Sammendrag
Play is a fundamental activity in young children’s lives. In early childhood, literacy— understood as the social practices of meaning making—and play are closely related. Research has demonstrated how new forms of literacy emerge through young children’s play as socio– technological conditions change. Today, new media technologies are posited to be entangled with young children’s lives in ways that disrupt assumed digital–analog binaries. Still, there is a lack of empirical in-depth research on young children’s contemporary play under these new posited conditions. Furthermore, there is a lack of empirical in-depth research on the messy, contingent, and nonsensical dimensions of young children’s contemporary play with new media technologies. Rich accounts and tools to contingently capture the new dimensions and forms of play are important because they allow educators, parents, and others in close contact with young children to facilitate meaningful and pleasurable everyday experiences.
In this dissertation, ethnographic fieldwork—supported by video recordings, photography, and field notes—among young children playing with new media technologies at home and in preschool is presented. The dissertation is situated in the sociomaterial theorizing of agential realism and nonrepresentational affect theory. I aim to explore how new literacies emerge as new media technologies are brought together through and across moments of young children’s contemporary play. The research objectives, corresponding to the empirical, conceptual, and methodological contributions of the dissertation, are as follows:
1. Account for the literacies of young children’s contemporary play with new media technologies.
2. Identify and explore productive theorizing and concepts to study the literacies of young children’s contemporary play with new media technologies.
3. Identify and explore how the literacies of young children’s contemporary play with new media technologies can be studied.
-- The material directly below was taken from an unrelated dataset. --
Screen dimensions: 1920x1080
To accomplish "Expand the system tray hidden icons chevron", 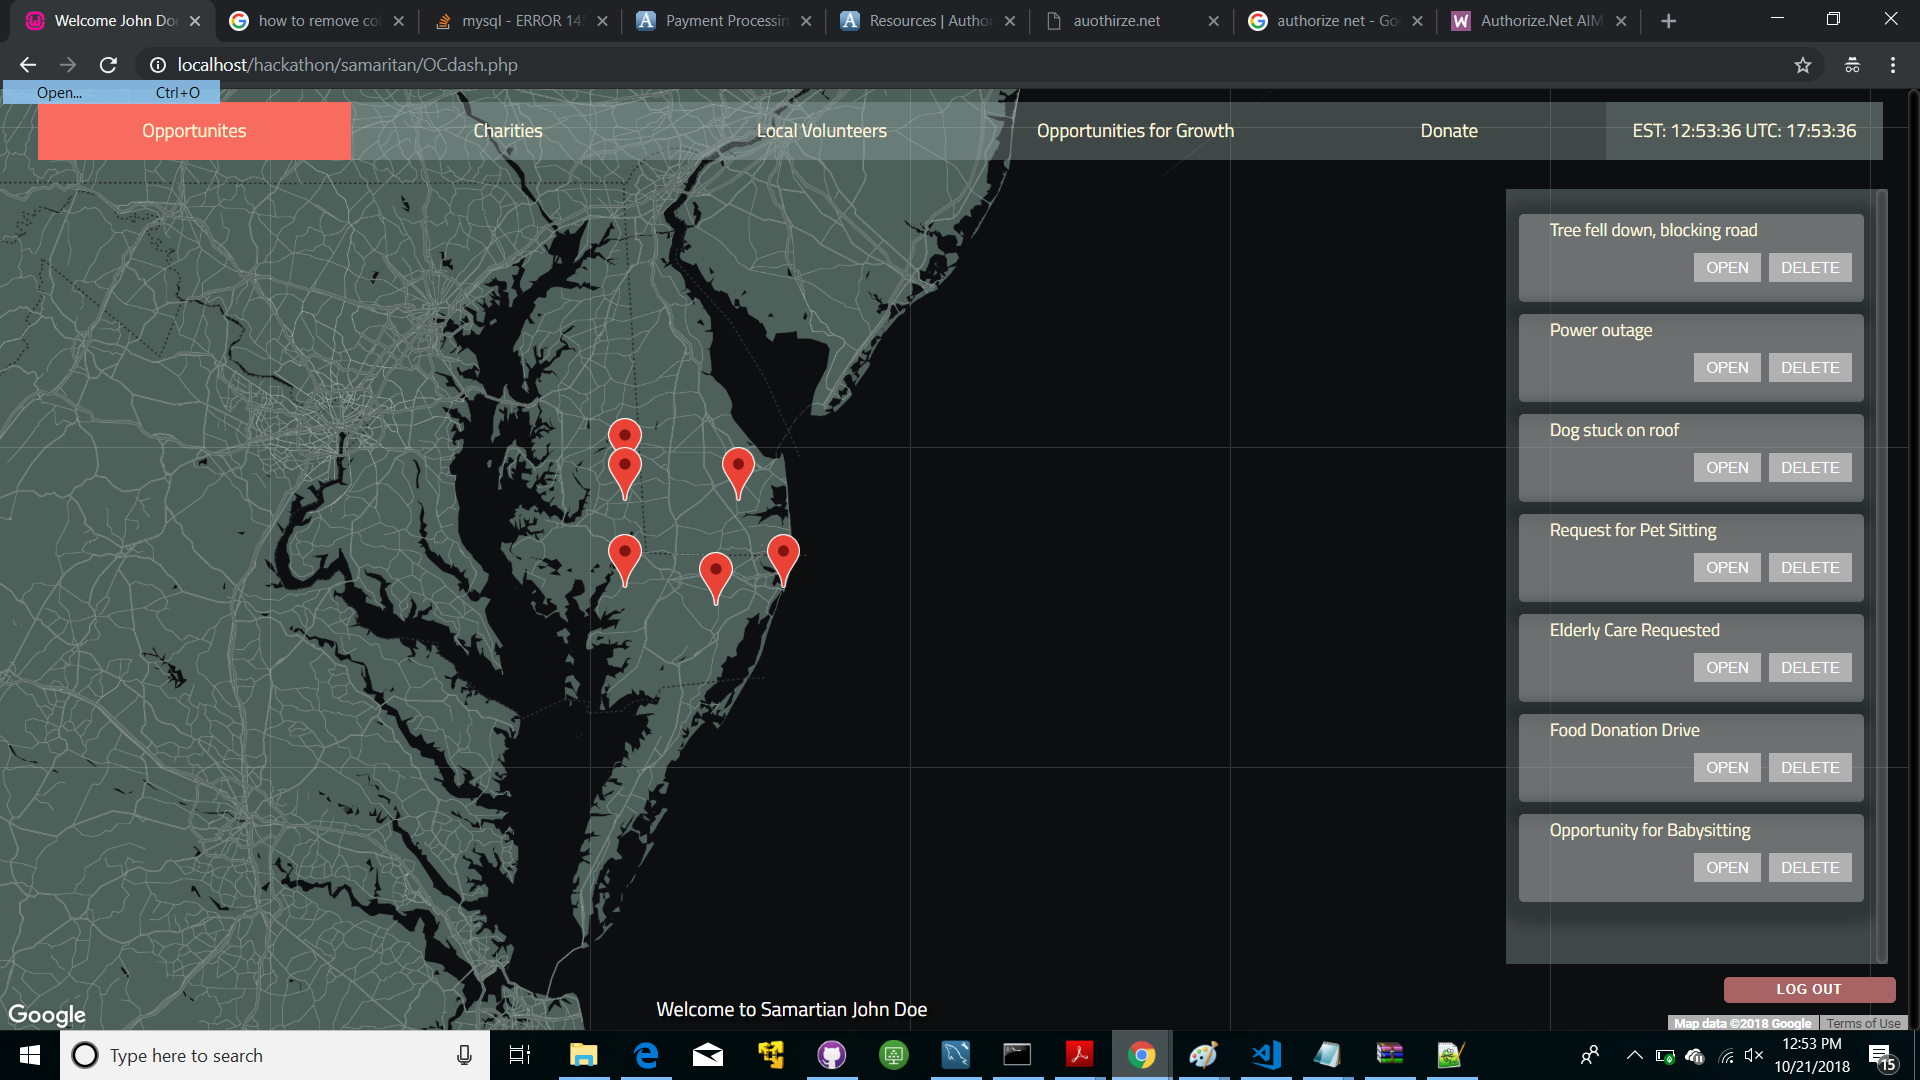I will 1634,1055.
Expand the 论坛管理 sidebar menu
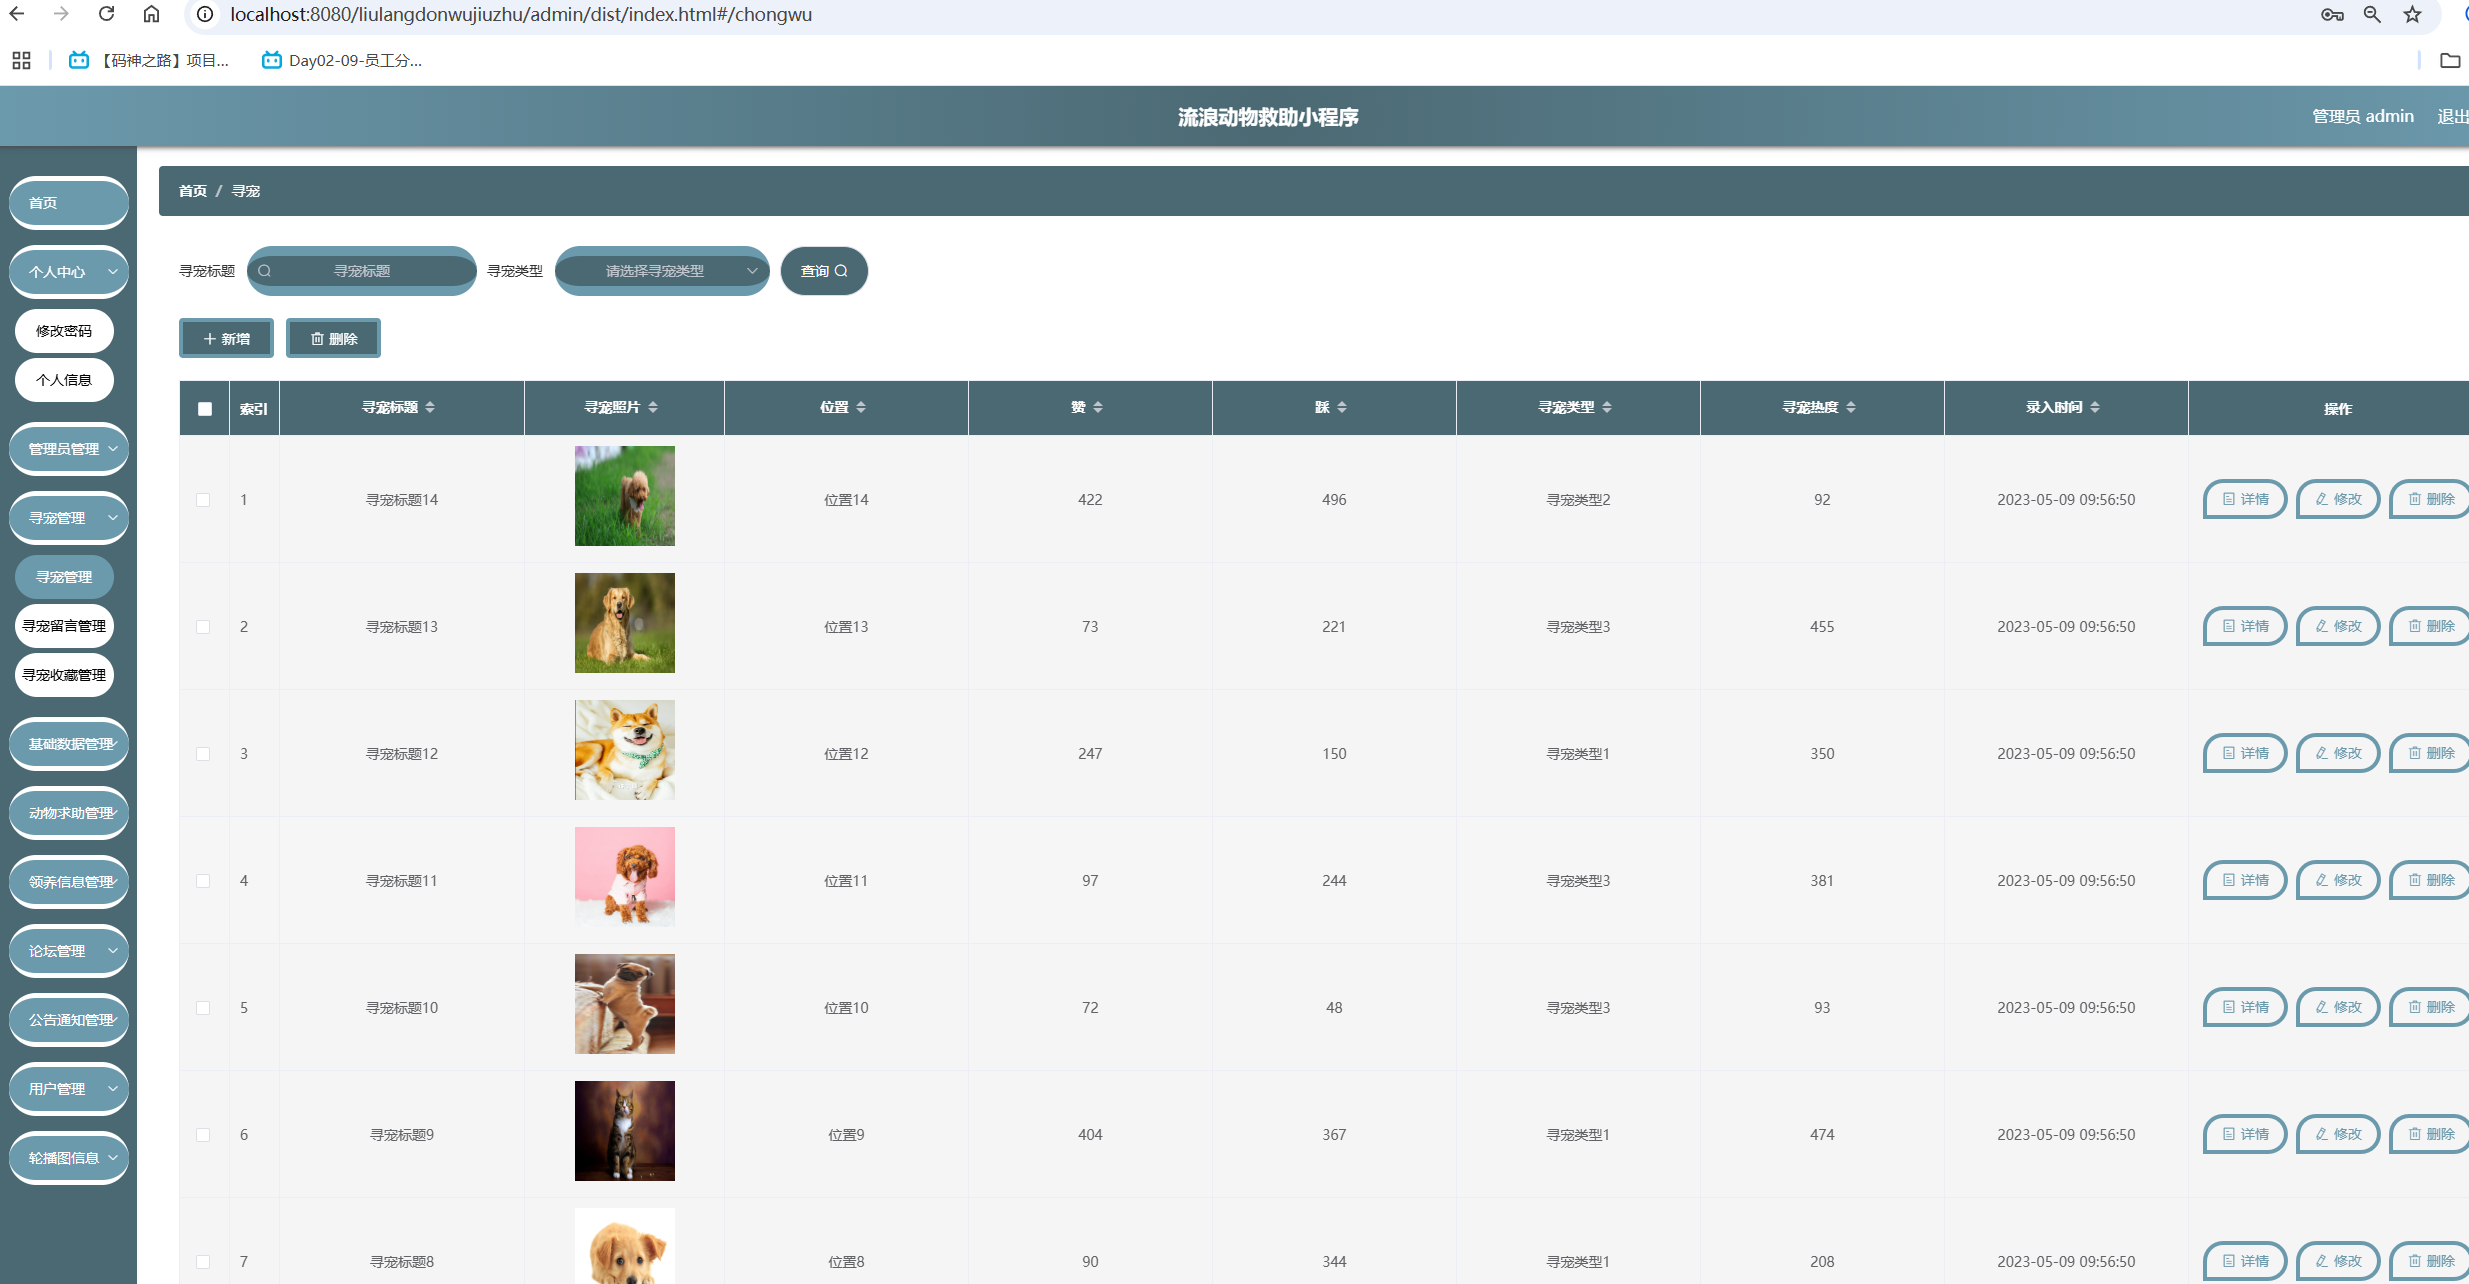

Through in-depth research of a group of young children at home and in preschool, my inquiries show how contemporary early childhood play unsettles assumed digital–analog binaries. The idiosyncratic arrangements of bodies, blocks, and bytes in their play allow for a feeling of unpredictability, which the young children facilitate, embrace, and encourage. To understand this play, the concepts of the postdigital, the refrain, and answering the world are further developed. Through a broad ethnography in tandem with sociomaterial theorizing, I demonstrate how research can move beyond young children’s discrete interactions with digital devices to broader postdigital playscapes. The pedagogical implications of my inquiry may be that educators, parents, and others in close contact with young children to facilitate new dimensions and forms of play critically should evaluate assumptions of clean cuts between the digital and analog, and sensitively feel for the flows and interruptions of play through and across moments. The dissertation adds examples of such critical and sensitive practices.